Welcome to the Age Prediction App! This sleek Streamlit application provides a seamless experience for predicting a person's age from an image. Simply upload your image and receive an accurate age estimate in real-time.

![App Screenshot](data/img/download.png)

## Features

- **Effortless Image Upload:** Supports common formats such as JPEG and PNG.
- **Accurate Age Prediction:** Utilizes an advanced deep learning model to estimate the age of individuals in the image.
- **Instant Results:** Experience real-time predictions right in your web browser.

## Installation

1. **Clone the Repository:**
```bash
git clone https://gitlab.com/niladridas/age-prediction-app.git
cd age-prediction-app
```

2. **Create a Virtual Environment (Recommended):**
```bash
python3 -m venv .venv
source .venv/bin/activate
```

3. **Install Dependencies:**
```bash
pip install -r requirements.txt
```

## Usage

1. **Train the Model (If Needed):**
- Navigate to the `src` directory: `cd src`
- Run the training script: `python train.py`
- The trained model will be saved in the `saved_models` directory.

2. **Launch the Streamlit App:**
```bash
streamlit run app/app.py
```

3. **Access the App:**
- Streamlit will start a development server.
- Open the provided local URL (usually `http://localhost:8501/`) in your web browser.

## Project Structure

```
age-prediction-app/
├── app/ # Streamlit app code
│ └── app.py
├── data/ # Data directory
│ ├── raw/ # Raw image data (optional)
│ └── processed/ # Processed training/testing data
├── saved_models/ # Trained model files
├── src/ # Python scripts for training and other tasks
│ └── train.py # Model training script
├── requirements.txt # Project dependencies
└── README.md # This file
```

## Dataset

- **UTKFace:** A comprehensive face dataset featuring a wide age range (0-116 years).

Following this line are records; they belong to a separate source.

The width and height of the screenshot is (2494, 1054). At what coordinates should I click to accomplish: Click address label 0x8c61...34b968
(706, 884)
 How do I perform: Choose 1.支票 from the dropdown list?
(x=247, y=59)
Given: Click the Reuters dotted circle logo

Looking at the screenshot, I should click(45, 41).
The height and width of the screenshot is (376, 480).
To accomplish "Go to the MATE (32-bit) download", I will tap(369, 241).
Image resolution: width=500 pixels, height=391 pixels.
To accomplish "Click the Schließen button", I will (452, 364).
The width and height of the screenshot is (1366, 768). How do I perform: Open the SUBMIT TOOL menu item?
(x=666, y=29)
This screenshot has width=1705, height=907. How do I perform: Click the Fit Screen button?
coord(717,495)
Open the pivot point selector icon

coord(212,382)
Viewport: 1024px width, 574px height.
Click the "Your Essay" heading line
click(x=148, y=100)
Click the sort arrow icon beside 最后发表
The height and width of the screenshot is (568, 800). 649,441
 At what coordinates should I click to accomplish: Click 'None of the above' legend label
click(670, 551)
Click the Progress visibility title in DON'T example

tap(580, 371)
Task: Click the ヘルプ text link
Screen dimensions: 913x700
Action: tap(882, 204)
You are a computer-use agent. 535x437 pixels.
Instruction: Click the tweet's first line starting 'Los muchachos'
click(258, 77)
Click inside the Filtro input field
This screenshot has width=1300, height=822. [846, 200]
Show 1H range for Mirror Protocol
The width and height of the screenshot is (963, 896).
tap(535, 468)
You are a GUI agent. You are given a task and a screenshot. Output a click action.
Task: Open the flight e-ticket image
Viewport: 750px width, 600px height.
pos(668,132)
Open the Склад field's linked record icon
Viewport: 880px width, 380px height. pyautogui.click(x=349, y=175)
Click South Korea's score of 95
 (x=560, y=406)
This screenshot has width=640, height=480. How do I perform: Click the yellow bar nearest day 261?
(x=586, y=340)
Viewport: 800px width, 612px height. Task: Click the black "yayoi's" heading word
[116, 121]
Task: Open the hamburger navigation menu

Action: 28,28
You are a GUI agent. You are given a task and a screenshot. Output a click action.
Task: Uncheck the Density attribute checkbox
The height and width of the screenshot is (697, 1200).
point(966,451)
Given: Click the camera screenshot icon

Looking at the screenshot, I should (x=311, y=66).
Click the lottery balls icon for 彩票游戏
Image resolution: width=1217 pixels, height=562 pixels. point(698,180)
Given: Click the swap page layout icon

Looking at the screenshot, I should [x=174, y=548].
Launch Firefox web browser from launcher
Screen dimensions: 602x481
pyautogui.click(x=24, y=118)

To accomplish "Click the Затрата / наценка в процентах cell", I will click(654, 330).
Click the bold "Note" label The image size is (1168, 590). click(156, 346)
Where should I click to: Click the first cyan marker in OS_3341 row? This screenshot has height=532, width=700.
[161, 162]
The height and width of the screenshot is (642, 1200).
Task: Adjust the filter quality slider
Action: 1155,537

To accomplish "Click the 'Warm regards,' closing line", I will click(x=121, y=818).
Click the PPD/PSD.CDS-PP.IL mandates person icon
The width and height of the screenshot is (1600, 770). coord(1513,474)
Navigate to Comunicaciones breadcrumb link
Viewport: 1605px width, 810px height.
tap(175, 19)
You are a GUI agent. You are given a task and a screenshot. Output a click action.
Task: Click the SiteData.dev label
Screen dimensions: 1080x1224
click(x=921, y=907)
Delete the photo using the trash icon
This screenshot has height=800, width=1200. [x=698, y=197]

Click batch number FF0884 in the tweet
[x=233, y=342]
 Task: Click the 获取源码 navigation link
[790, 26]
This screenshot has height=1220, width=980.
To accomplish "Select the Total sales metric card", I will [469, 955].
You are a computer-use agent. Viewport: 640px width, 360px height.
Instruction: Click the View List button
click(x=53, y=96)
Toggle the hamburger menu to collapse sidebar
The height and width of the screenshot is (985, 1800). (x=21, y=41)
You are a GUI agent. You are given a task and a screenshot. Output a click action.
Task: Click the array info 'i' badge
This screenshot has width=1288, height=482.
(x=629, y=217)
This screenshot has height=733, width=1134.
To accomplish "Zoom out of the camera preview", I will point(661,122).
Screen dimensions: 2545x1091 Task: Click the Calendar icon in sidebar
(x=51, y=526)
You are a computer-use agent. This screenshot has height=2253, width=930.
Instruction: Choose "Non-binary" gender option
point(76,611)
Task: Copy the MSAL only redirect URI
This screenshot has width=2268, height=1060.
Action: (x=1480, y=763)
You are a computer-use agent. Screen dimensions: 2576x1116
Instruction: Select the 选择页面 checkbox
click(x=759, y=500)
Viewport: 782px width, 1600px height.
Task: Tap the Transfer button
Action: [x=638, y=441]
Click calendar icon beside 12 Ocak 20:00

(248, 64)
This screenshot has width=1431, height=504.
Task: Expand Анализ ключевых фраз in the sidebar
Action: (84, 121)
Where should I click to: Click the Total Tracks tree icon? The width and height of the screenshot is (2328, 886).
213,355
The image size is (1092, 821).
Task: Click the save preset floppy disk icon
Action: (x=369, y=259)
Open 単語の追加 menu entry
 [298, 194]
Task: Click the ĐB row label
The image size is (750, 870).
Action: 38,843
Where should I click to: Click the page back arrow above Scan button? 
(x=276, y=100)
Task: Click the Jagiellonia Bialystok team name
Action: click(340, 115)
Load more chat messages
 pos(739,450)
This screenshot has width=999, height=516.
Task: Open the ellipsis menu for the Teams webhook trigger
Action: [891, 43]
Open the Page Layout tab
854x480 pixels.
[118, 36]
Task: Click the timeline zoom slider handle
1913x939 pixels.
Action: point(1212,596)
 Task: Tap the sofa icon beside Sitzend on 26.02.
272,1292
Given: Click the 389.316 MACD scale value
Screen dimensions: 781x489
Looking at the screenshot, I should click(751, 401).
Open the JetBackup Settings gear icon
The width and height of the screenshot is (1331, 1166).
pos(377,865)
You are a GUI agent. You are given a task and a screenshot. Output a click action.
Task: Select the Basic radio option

It includes over 20,000 face images with annotations for age, gender, and ethnicity, encompassing diverse poses, expressions, lighting conditions, and more. This dataset is ideal for various tasks such as face detection and age estimation.
- **Source:** [UTKFace Dataset](https://susanqq.github.io/UTKFace/)

**Using Your Own Data:**
- **Format:** Ensure images are in JPEG or PNG format.
- **Directory Structure:** Organize images into subfolders within the `data` directory for training and testing.
- **Preprocessing:** Follow the same preprocessing steps used for the original training data.

## Model

The Age Prediction App employs a **Convolutional Neural Network (CNN)** for age estimation:
- **Architecture:** Multiple convolutional layers with max-pooling, followed by a fully connected layer to predict age.
- **Loss Function:** Mean Squared Error (MSE)
- **Optimizer:** Adam

## Acknowledgements

This project relies on several powerful Python libraries:
- TensorFlow
- Keras
- Streamlit
- OpenCV
- Pillow (PIL)

## License

This project is licensed under the [MIT License](/LICENSE).